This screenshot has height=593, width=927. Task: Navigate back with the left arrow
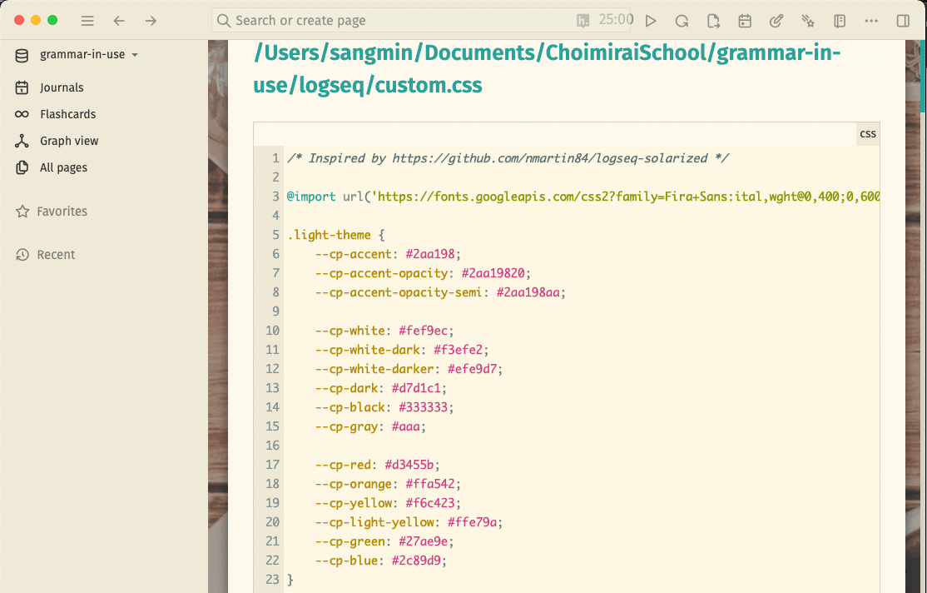[119, 20]
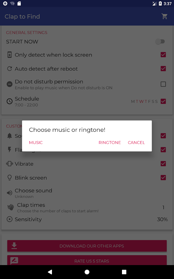Open the Sensitivity 30% setting
This screenshot has height=279, width=174.
click(x=87, y=219)
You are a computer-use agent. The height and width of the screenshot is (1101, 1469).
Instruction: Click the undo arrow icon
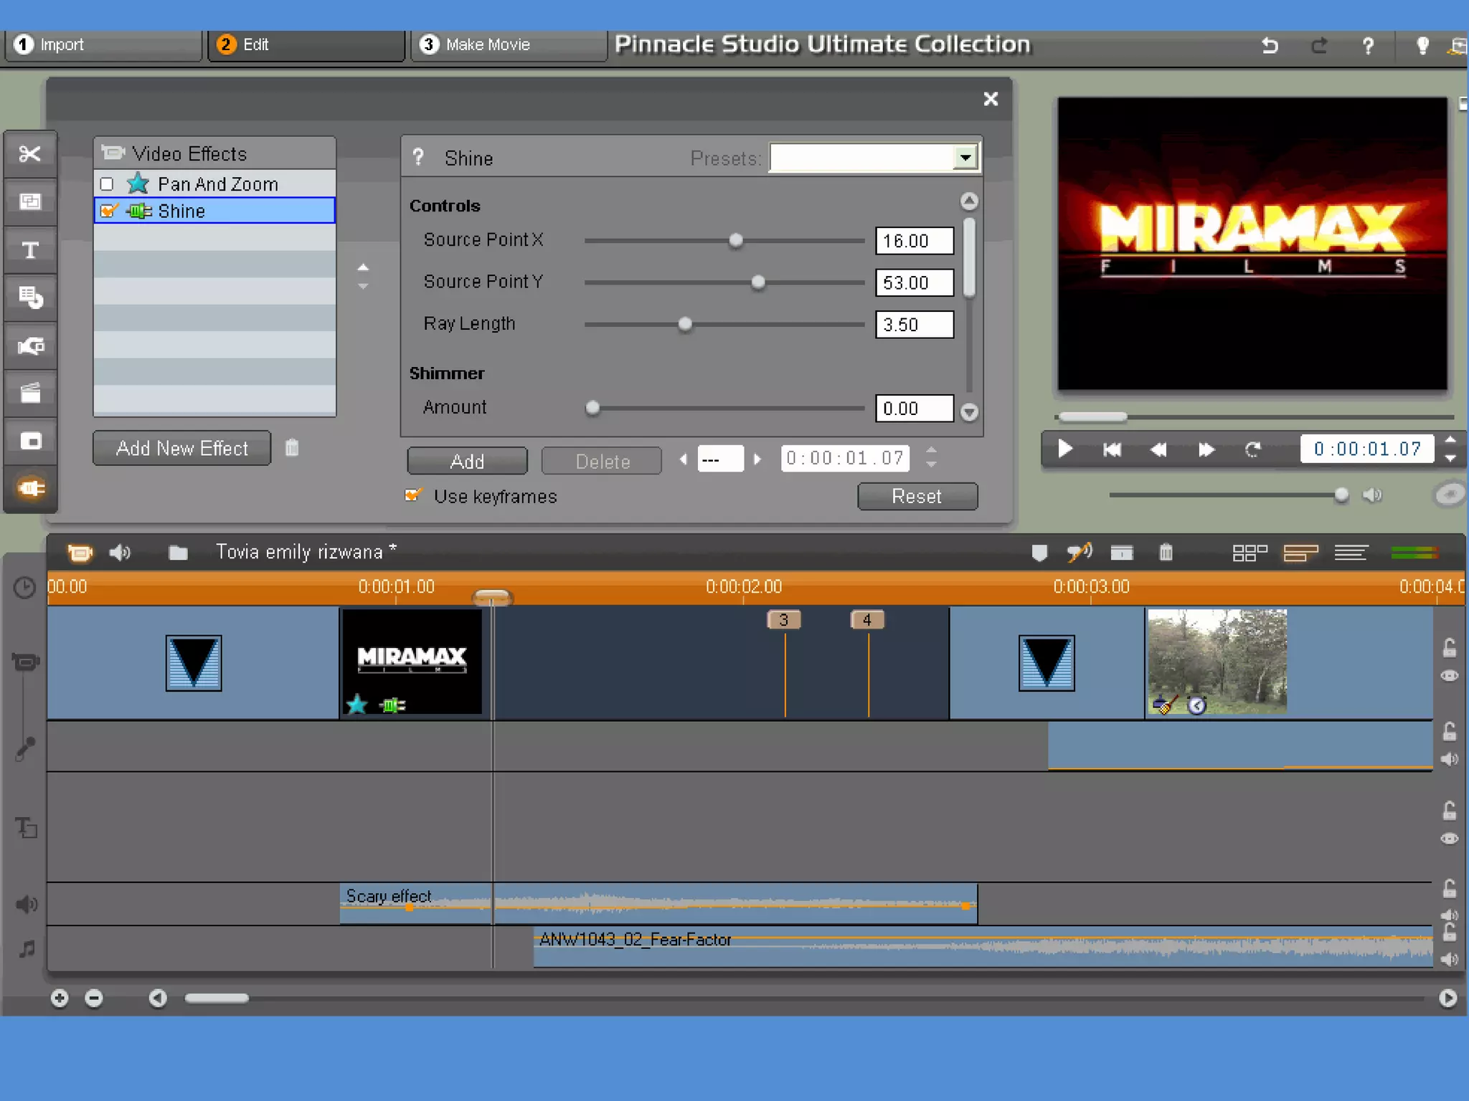[1270, 46]
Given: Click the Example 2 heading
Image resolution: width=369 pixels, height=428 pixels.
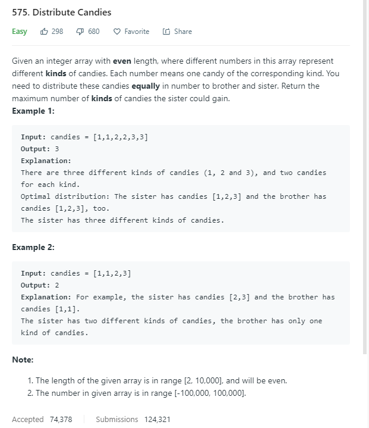Looking at the screenshot, I should click(x=33, y=248).
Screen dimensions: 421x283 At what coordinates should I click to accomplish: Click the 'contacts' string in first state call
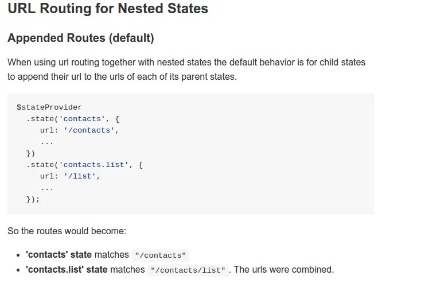[82, 119]
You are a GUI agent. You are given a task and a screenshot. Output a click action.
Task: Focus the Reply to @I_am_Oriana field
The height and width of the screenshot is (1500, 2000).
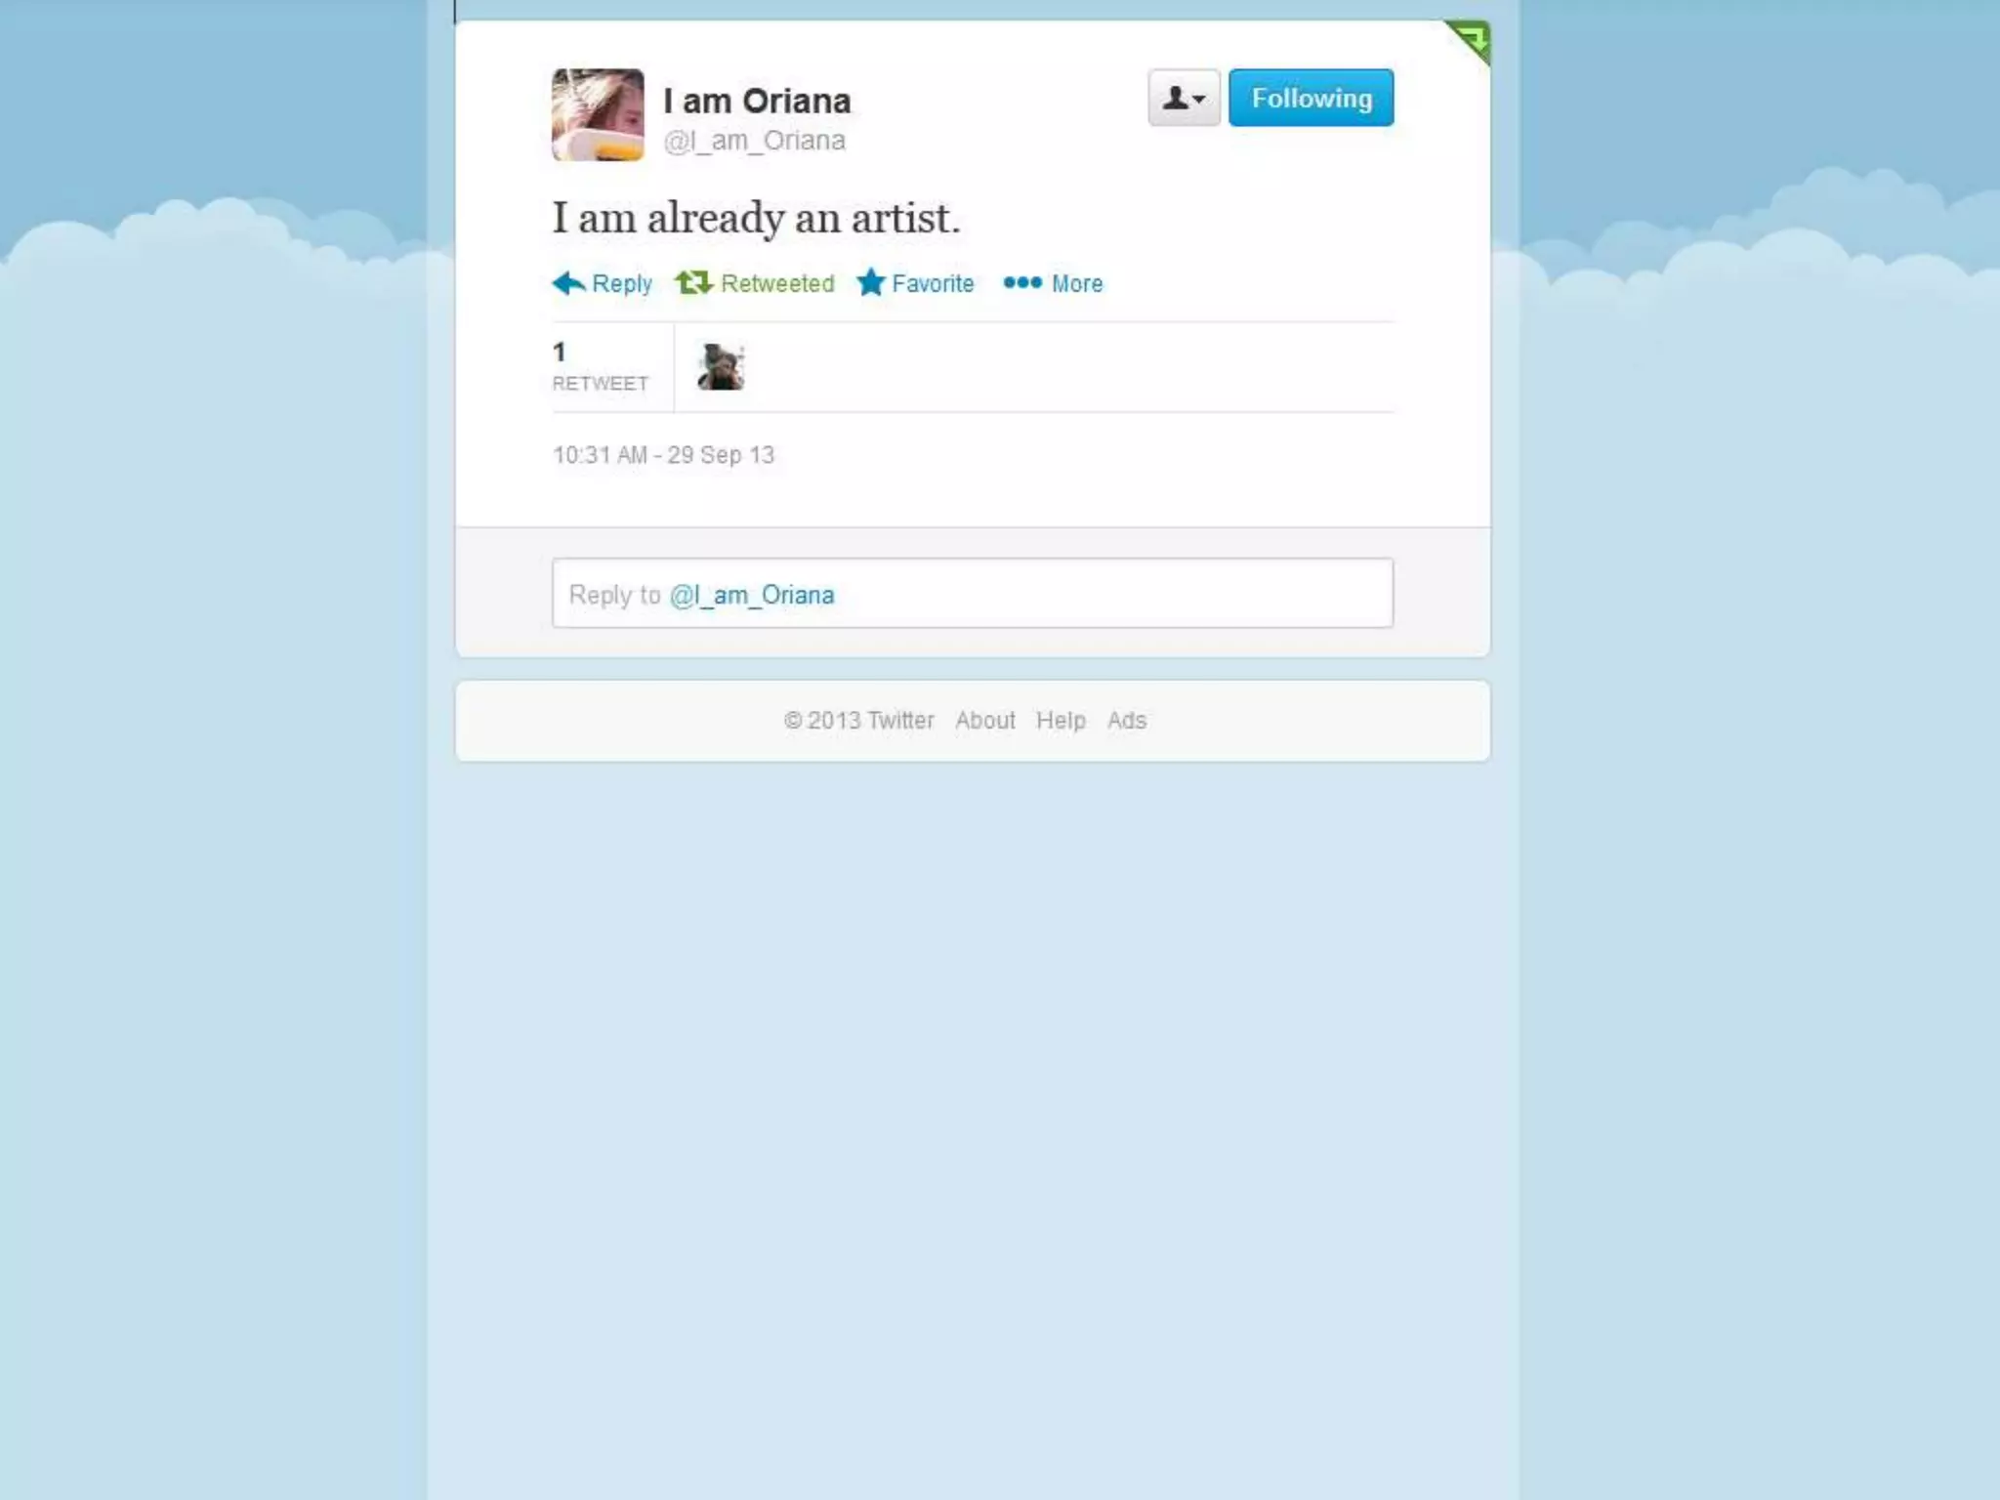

**Ketentuan Soal**
Tulis ulang seluruh baris di atas apa adanya, tetapi jangan sertakan gambarnya.

**Jawaban Latihan**
This screenshot has height=593, width=927. Task: Navigate back with the left arrow
[119, 20]
Open the Sensitivity 30% setting
This screenshot has height=279, width=174.
click(x=87, y=219)
You are a computer-use agent. The height and width of the screenshot is (1101, 1469).
Instruction: Click the undo arrow icon
[1270, 46]
Given: Click the Example 2 heading
Image resolution: width=369 pixels, height=428 pixels.
Looking at the screenshot, I should click(x=33, y=248).
Screen dimensions: 421x283 At what coordinates should I click to accomplish: Click the 'contacts' string in first state call
[82, 119]
You are a GUI agent. You are given a task and a screenshot. Output a click action.
Task: Focus the Reply to @I_am_Oriana field
The height and width of the screenshot is (1500, 2000).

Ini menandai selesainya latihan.